═════ Data records

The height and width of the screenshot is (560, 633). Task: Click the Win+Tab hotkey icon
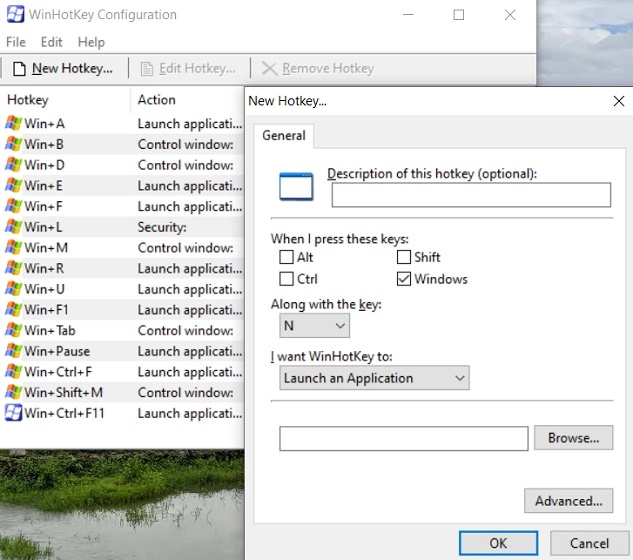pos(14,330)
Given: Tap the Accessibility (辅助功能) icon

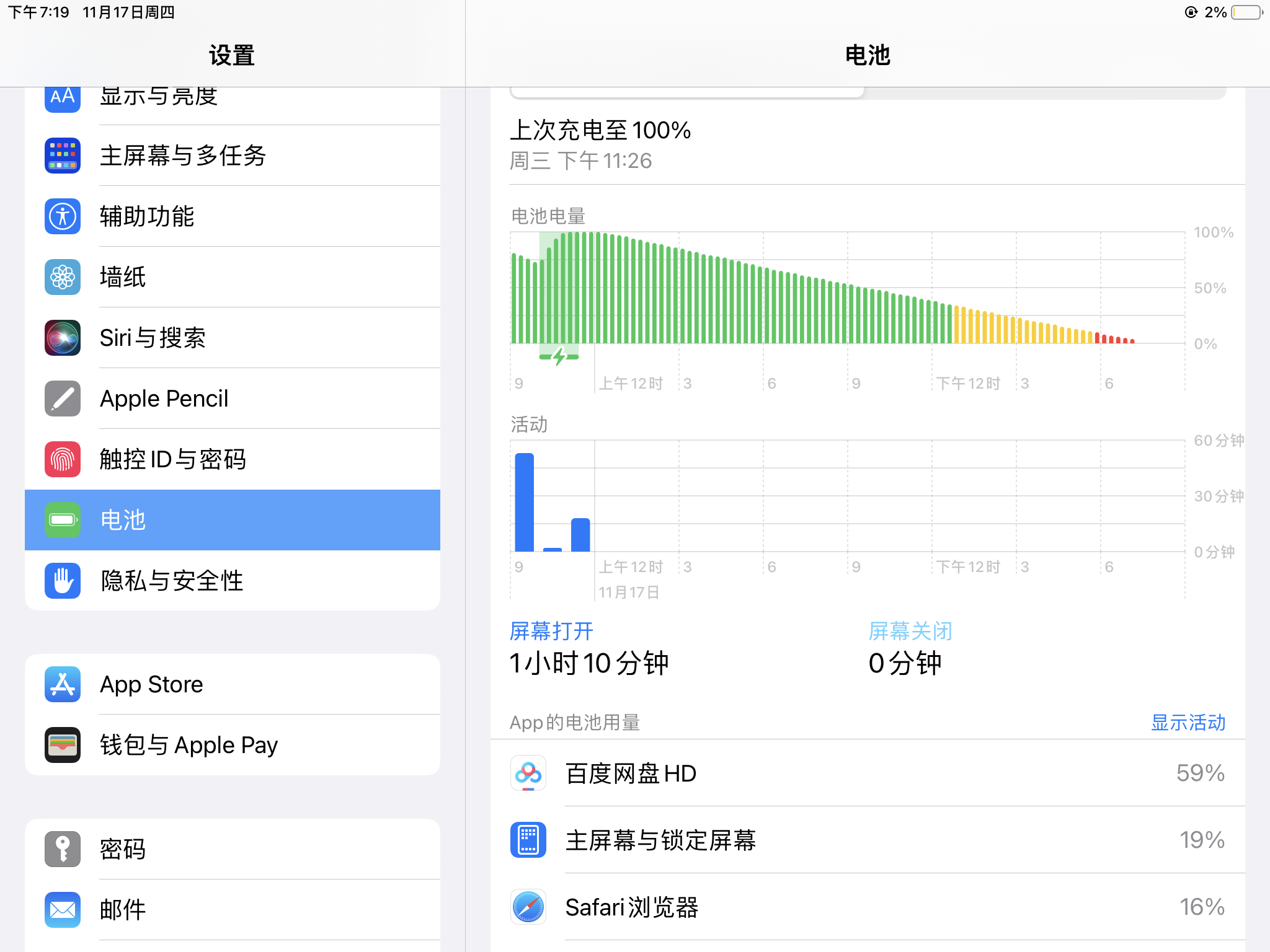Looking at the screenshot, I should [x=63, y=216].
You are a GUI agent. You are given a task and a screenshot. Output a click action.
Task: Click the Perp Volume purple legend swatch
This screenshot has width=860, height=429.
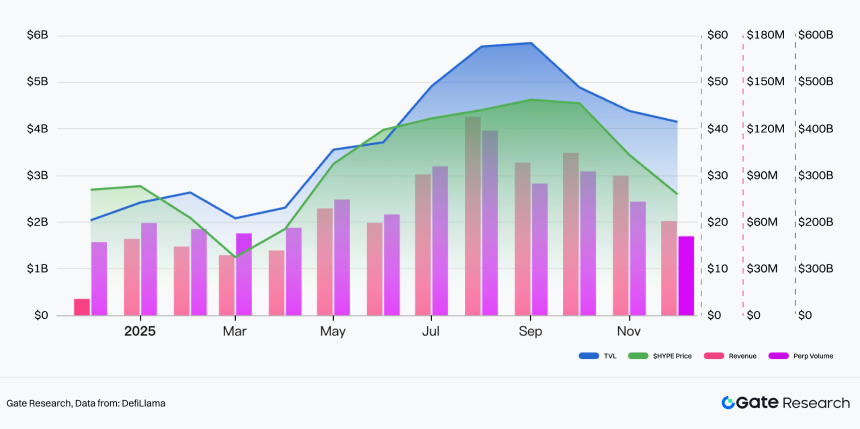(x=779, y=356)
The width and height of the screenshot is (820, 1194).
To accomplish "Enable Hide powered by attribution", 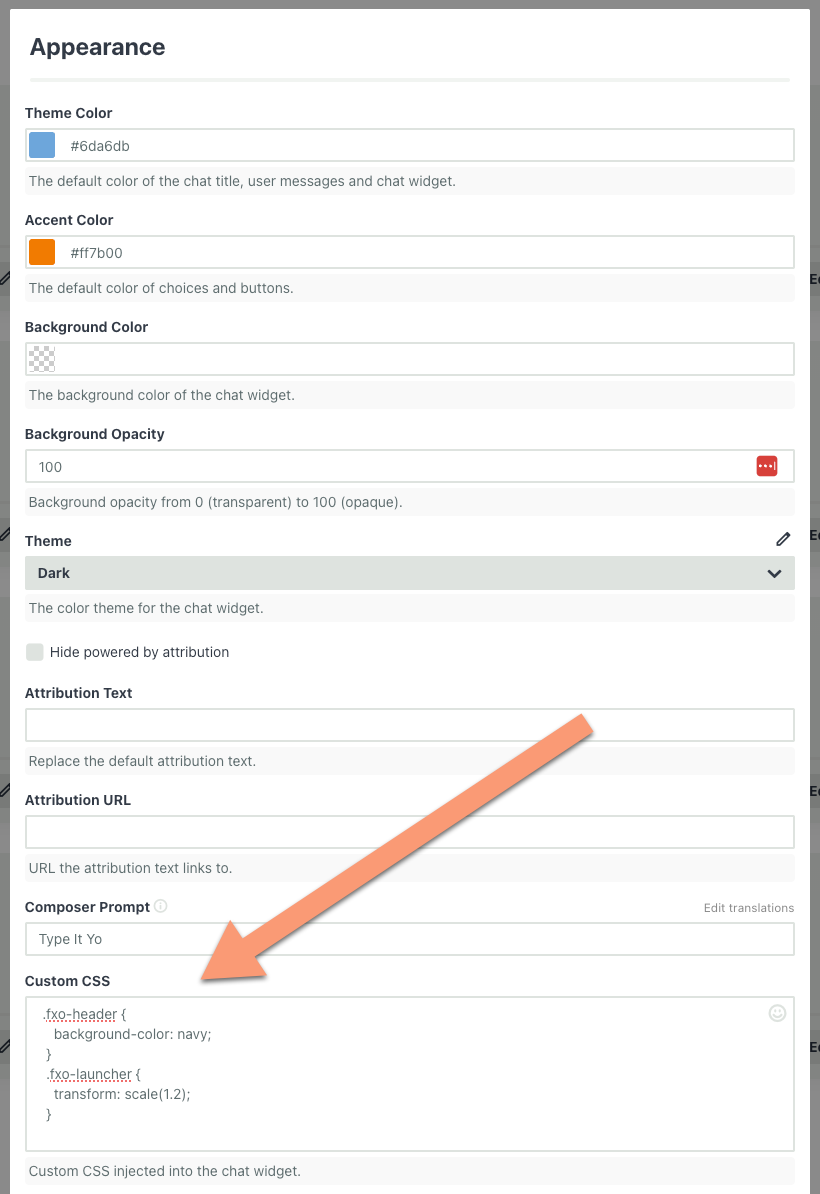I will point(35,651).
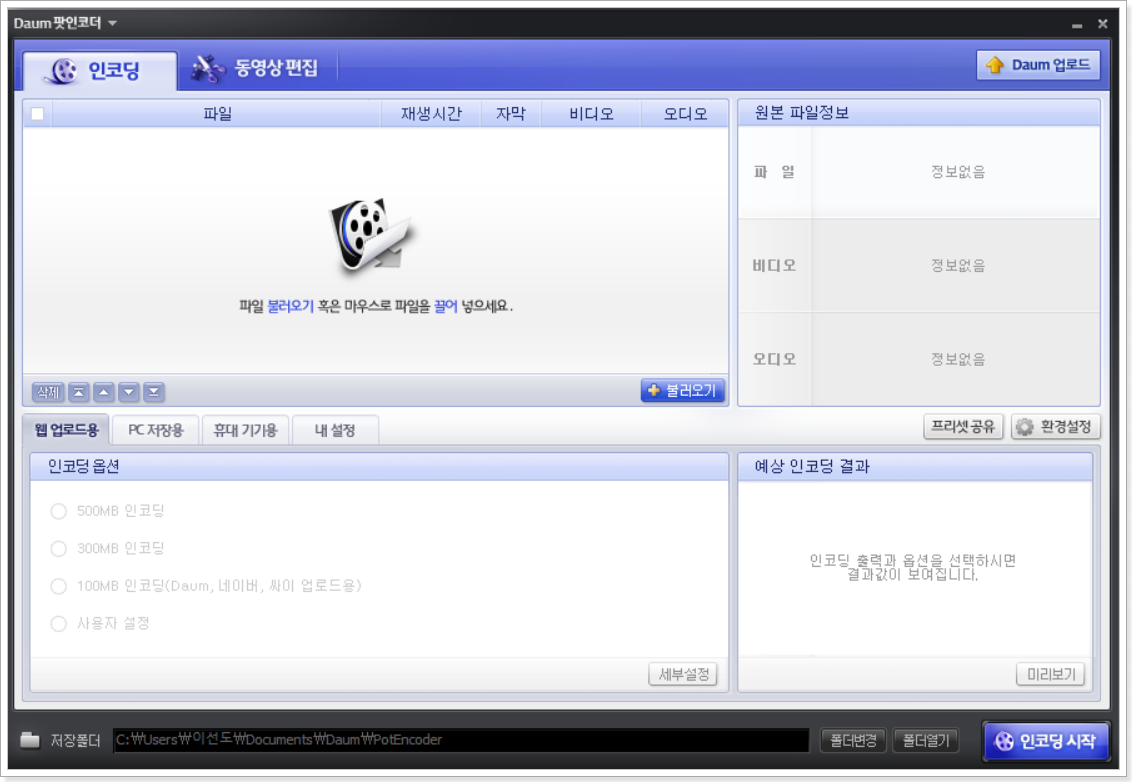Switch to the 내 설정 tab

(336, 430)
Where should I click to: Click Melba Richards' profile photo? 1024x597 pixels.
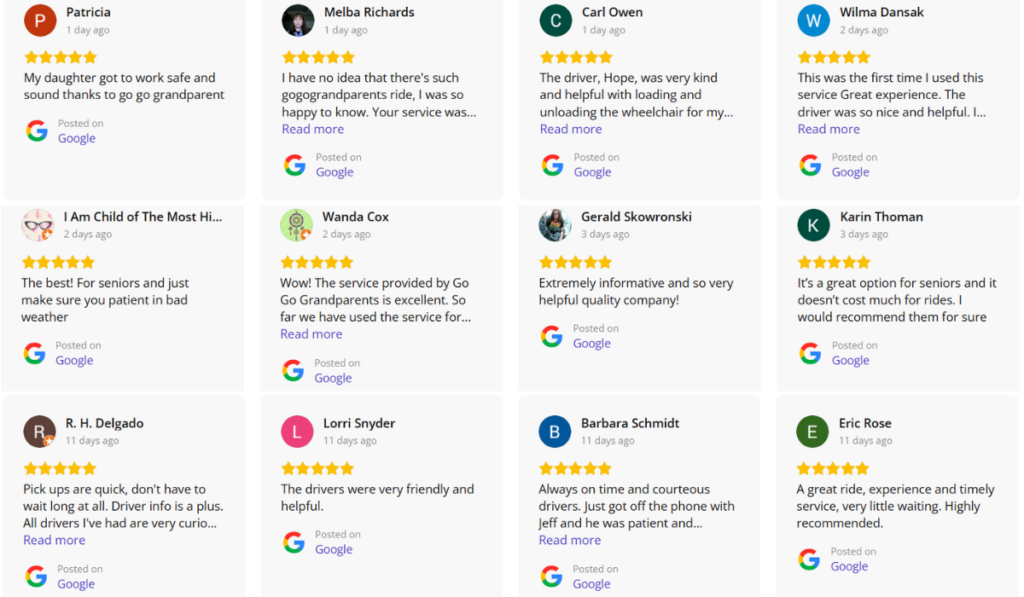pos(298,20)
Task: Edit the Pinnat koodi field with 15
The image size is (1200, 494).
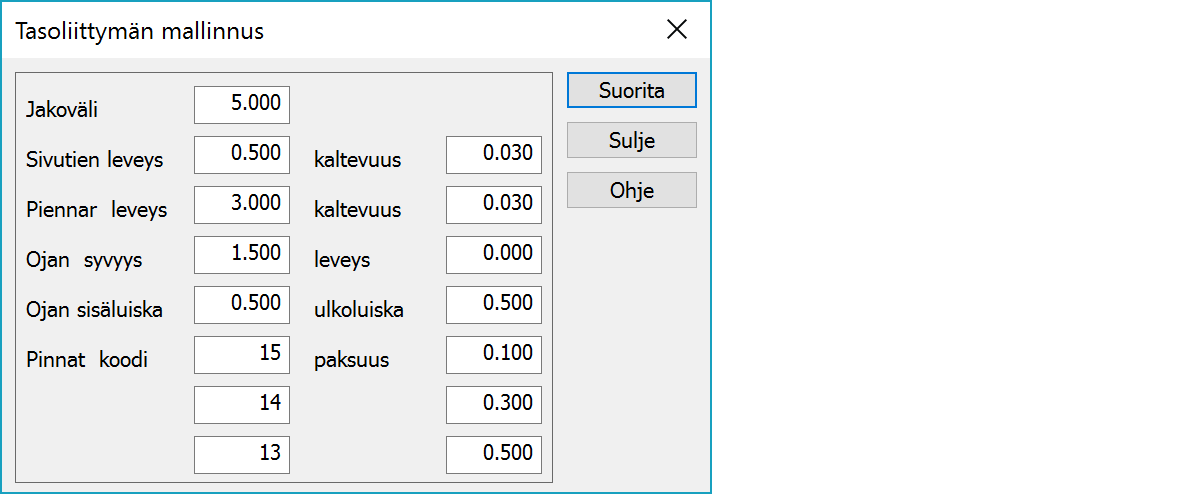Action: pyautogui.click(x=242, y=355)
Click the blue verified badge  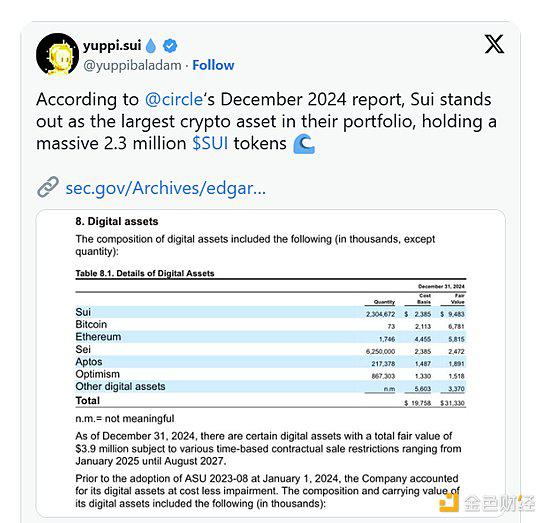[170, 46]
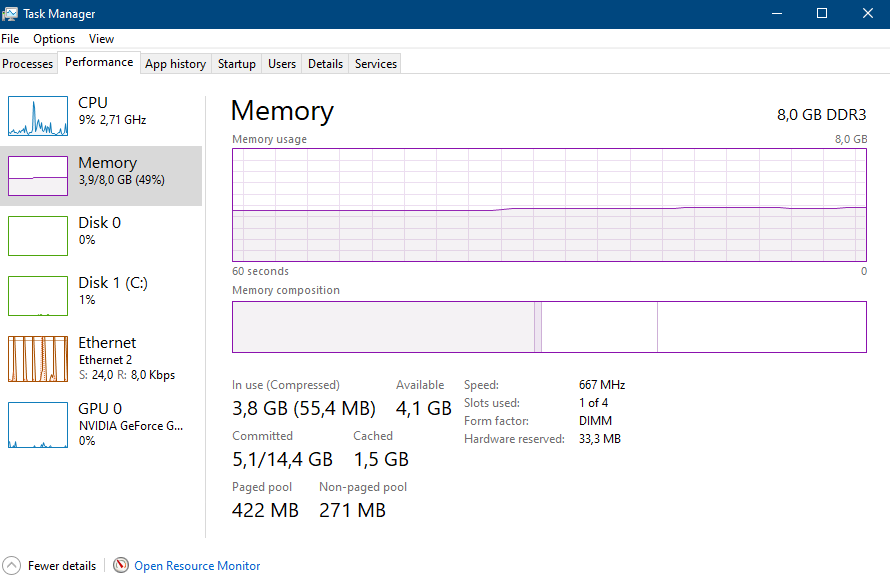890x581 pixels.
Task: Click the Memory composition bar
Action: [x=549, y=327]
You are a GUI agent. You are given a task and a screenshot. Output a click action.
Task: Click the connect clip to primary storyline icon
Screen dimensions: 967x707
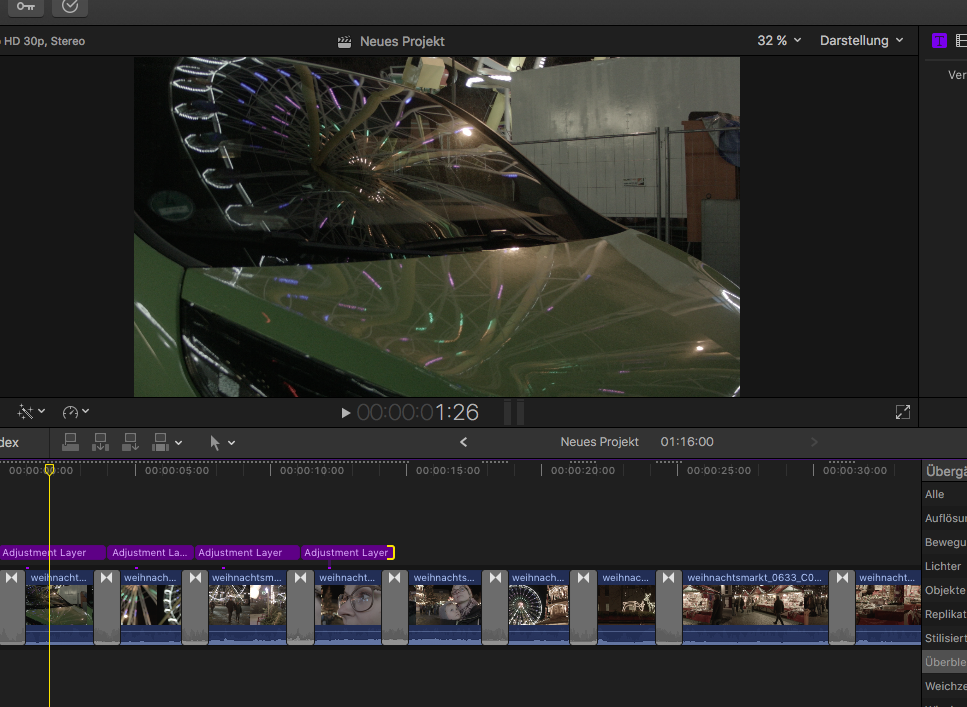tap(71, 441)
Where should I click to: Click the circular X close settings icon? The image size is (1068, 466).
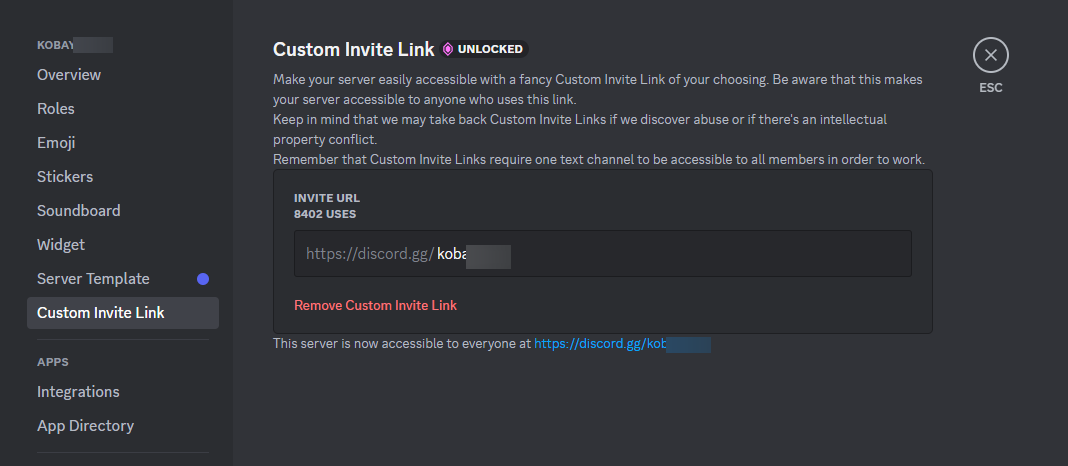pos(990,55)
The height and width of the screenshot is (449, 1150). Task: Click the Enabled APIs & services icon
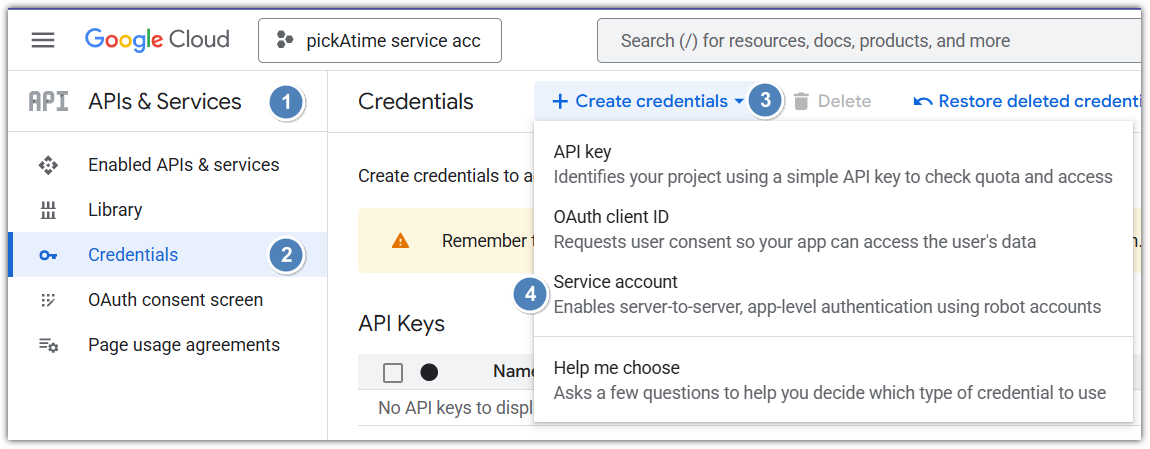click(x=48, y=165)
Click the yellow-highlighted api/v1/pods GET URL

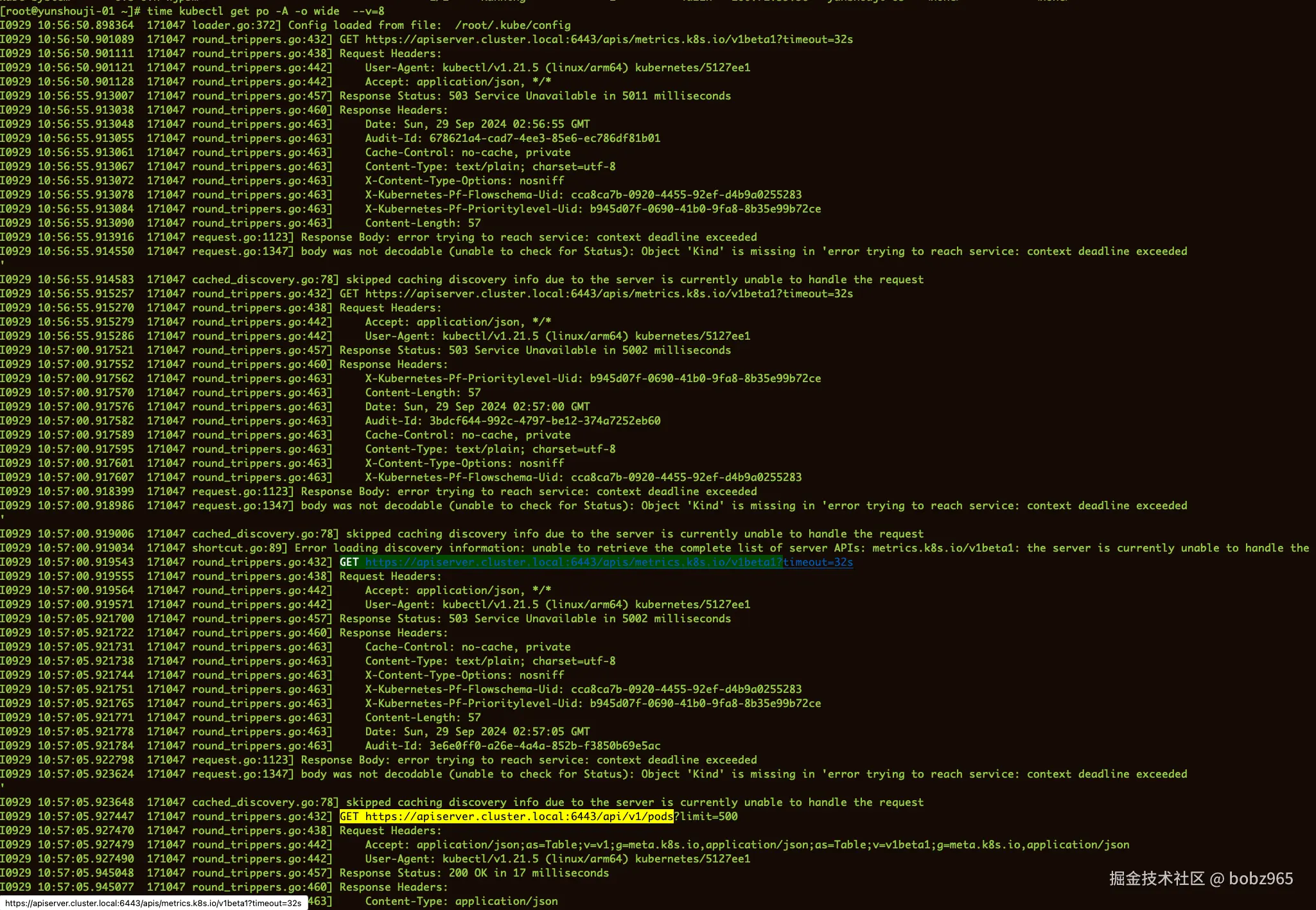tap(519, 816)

══════════

Request:
Find each line in the items above that contains the word "Where", matching case, and copy those lines out.

Result for this exercise:
Where should I click to: Click Melba Richards' profile photo? 1024x597 pixels.
Where should I click to: Click the circular X close settings icon? The image size is (1068, 466).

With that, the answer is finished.